[Dataset excerpts]

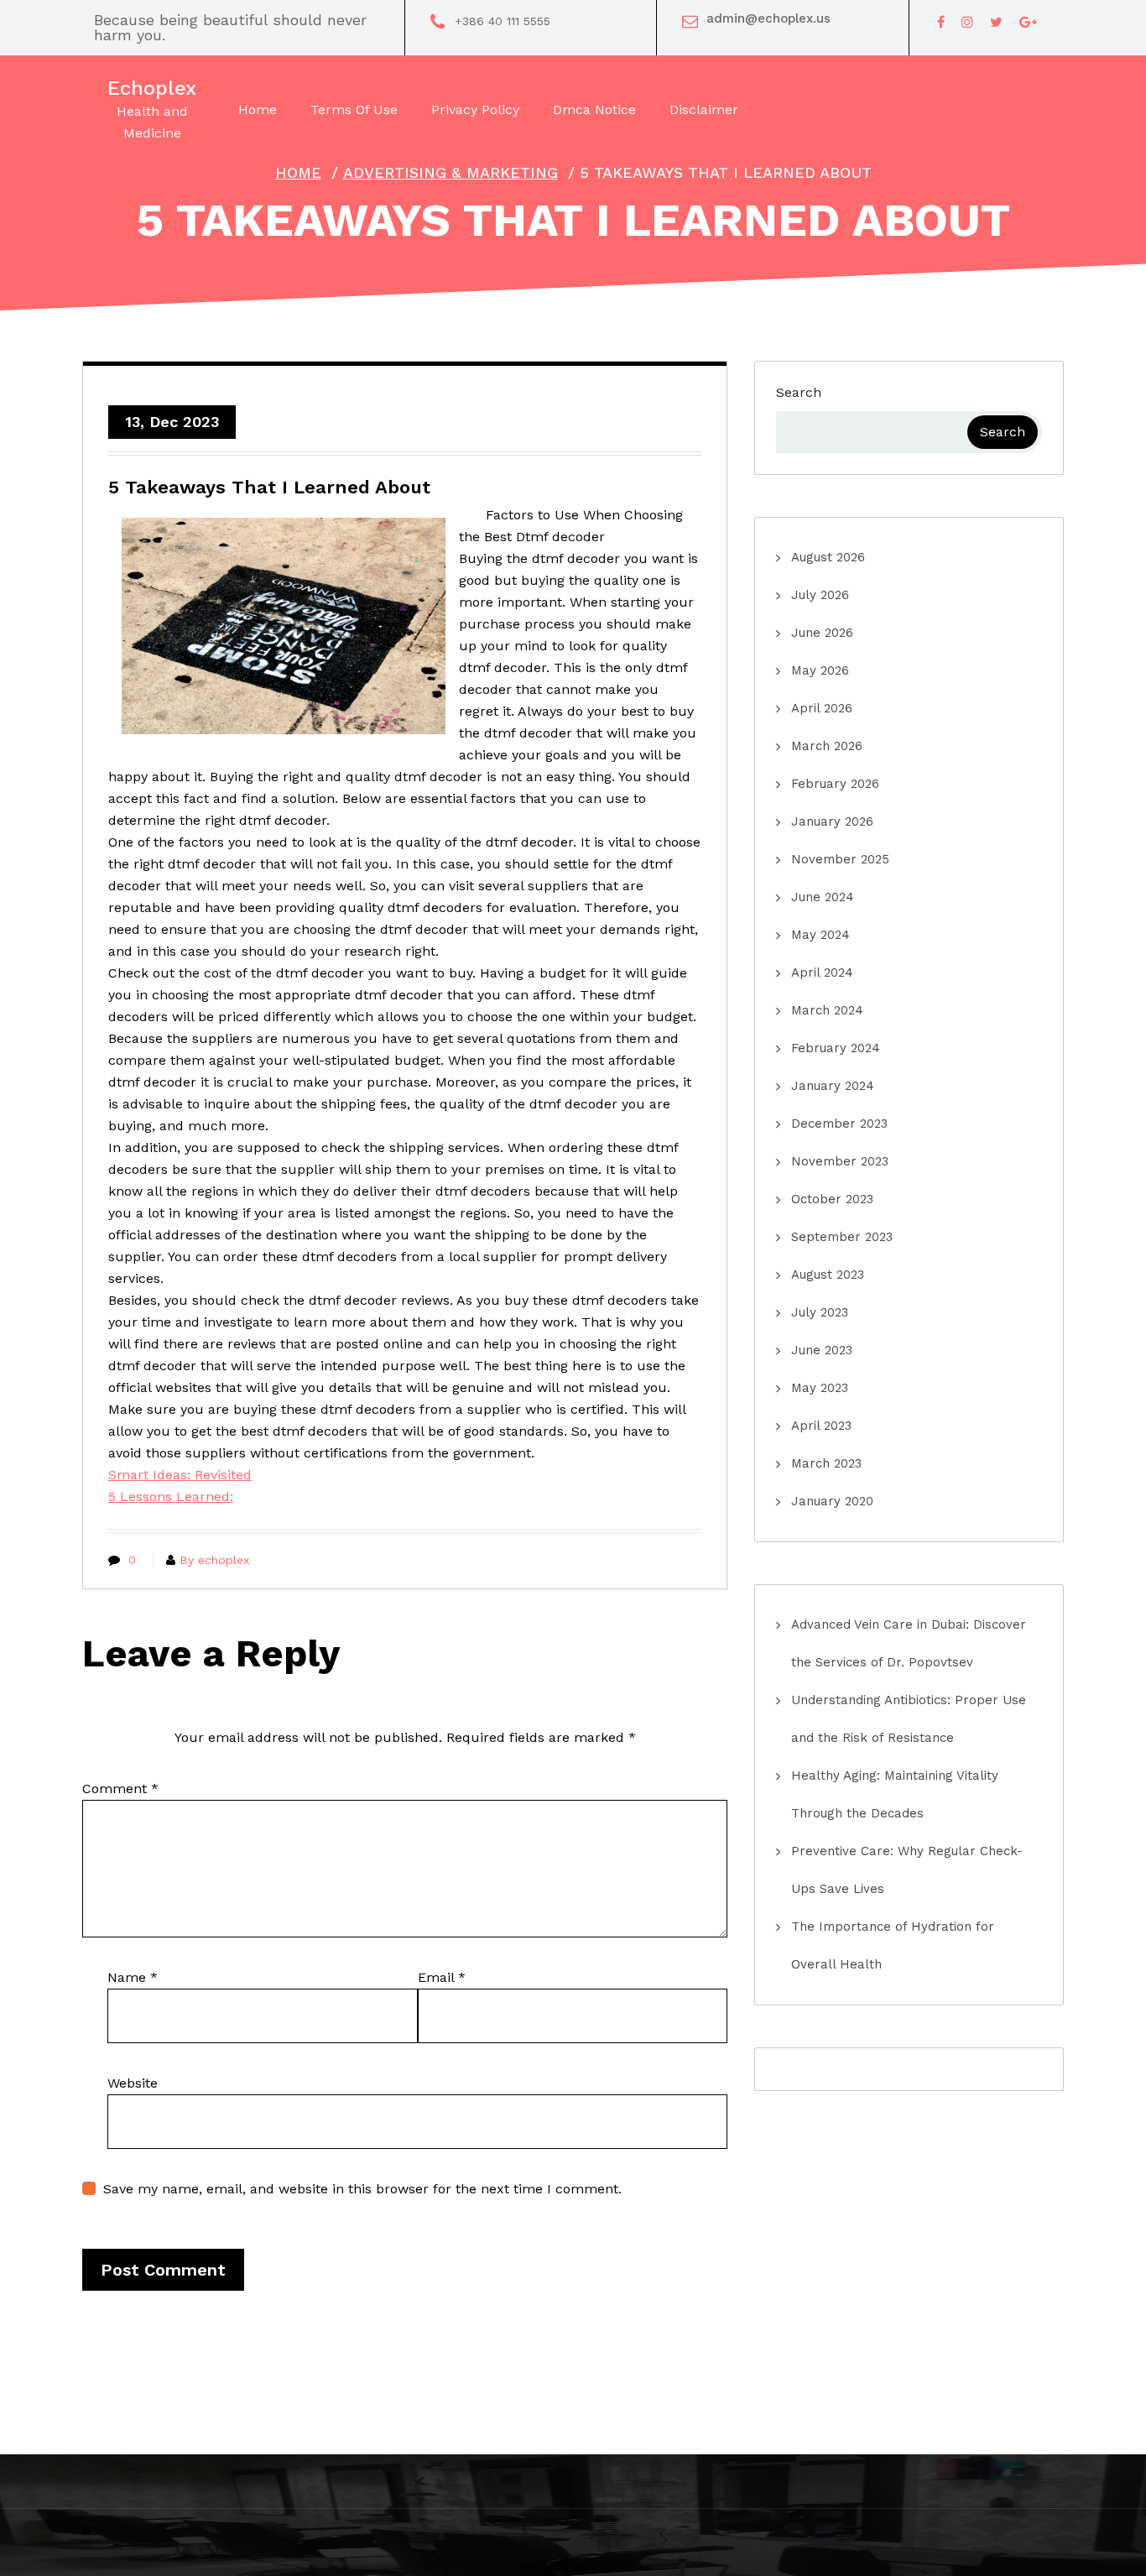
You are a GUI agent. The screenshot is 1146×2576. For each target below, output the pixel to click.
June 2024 (822, 897)
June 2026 (822, 632)
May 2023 (819, 1387)
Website (132, 2083)
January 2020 (832, 1501)
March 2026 (826, 746)
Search (798, 392)
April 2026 (821, 708)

• **What you have to do**: What needs duplicating is the run of lines from the one containing "May 2023 (819, 1387)" through the last line of the entries above, exact and complete.

• **Problem solution**:
May 2023 (819, 1387)
Website (132, 2083)
January 2020 (832, 1501)
March 2026 (826, 746)
Search (798, 392)
April 2026 (821, 708)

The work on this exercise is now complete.